Records from a data collection:

********

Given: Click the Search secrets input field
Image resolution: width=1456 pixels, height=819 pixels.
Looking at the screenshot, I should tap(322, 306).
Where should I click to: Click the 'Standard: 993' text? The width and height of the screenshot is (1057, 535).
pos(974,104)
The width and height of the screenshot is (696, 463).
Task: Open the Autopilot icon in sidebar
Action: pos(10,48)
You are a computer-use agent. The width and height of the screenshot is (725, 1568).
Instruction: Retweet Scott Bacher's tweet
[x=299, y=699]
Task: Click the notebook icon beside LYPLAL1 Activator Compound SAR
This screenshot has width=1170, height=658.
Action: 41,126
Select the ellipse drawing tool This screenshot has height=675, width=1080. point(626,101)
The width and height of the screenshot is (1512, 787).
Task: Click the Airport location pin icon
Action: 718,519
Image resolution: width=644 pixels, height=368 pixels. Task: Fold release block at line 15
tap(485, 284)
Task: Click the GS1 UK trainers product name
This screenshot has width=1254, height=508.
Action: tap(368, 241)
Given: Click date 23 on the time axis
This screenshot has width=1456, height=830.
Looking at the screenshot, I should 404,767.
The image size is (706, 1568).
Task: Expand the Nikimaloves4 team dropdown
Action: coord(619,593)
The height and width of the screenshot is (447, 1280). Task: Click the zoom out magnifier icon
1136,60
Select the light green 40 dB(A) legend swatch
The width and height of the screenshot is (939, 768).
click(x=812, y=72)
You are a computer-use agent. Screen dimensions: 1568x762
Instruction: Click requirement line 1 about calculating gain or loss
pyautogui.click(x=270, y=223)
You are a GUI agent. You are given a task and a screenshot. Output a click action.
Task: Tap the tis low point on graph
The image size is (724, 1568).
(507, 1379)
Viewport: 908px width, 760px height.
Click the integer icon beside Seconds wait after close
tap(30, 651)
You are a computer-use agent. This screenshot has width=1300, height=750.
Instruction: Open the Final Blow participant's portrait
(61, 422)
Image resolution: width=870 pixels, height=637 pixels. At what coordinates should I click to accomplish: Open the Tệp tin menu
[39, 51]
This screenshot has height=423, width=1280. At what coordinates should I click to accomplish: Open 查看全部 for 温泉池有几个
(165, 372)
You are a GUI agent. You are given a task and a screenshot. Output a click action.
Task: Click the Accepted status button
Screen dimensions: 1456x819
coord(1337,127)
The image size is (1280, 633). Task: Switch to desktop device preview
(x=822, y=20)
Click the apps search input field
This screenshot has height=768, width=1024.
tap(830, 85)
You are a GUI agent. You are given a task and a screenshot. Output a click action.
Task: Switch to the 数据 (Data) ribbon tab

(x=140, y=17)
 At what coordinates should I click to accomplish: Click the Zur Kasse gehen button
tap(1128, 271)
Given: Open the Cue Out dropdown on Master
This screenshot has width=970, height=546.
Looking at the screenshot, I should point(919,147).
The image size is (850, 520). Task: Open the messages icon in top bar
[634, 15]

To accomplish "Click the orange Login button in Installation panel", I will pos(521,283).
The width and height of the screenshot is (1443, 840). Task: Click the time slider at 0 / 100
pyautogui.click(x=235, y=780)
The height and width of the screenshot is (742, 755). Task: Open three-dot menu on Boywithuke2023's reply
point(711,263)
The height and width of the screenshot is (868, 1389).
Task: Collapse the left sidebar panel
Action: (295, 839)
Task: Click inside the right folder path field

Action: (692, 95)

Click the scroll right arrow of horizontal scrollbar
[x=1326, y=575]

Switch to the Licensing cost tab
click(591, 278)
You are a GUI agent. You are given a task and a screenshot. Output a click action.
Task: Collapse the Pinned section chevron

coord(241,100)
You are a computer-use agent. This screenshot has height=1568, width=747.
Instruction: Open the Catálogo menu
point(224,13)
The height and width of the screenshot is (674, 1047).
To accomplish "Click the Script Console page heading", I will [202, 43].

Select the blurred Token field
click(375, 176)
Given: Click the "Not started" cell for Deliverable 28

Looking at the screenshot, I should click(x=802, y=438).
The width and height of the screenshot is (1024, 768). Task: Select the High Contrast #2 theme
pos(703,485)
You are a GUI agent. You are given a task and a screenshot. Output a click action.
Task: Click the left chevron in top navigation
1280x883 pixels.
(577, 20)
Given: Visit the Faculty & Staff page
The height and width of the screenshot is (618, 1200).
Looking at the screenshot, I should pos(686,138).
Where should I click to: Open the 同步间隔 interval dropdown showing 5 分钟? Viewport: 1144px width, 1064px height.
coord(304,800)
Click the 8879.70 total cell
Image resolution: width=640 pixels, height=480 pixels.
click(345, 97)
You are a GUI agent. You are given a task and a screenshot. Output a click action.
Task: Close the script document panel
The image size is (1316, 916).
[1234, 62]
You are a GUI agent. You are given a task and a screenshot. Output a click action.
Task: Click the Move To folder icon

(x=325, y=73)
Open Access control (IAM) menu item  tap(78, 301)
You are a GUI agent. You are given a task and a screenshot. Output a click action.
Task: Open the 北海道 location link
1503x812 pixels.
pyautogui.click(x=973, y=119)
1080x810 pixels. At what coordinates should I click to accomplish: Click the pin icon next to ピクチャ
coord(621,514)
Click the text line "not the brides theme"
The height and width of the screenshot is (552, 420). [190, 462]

********

SHORT EXERCISE: Render the records, from the start through the line containing "tap(485, 284)", as a JSON list of strings with one string per line and blank lines omitted.

THE RESULT:
[
  "Given: Click the Search secrets input field",
  "Image resolution: width=1456 pixels, height=819 pixels.",
  "Looking at the screenshot, I should tap(322, 306).",
  "Where should I click to: Click the 'Standard: 993' text? The width and height of the screenshot is (1057, 535).",
  "pos(974,104)",
  "The width and height of the screenshot is (696, 463).",
  "Task: Open the Autopilot icon in sidebar",
  "Action: pos(10,48)",
  "You are a computer-use agent. The width and height of the screenshot is (725, 1568).",
  "Instruction: Retweet Scott Bacher's tweet",
  "[x=299, y=699]",
  "Task: Click the notebook icon beside LYPLAL1 Activator Compound SAR",
  "This screenshot has width=1170, height=658.",
  "Action: 41,126",
  "Select the ellipse drawing tool This screenshot has height=675, width=1080. point(626,101)",
  "The width and height of the screenshot is (1512, 787).",
  "Task: Click the Airport location pin icon",
  "Action: 718,519",
  "Image resolution: width=644 pixels, height=368 pixels. Task: Fold release block at line 15",
  "tap(485, 284)"
]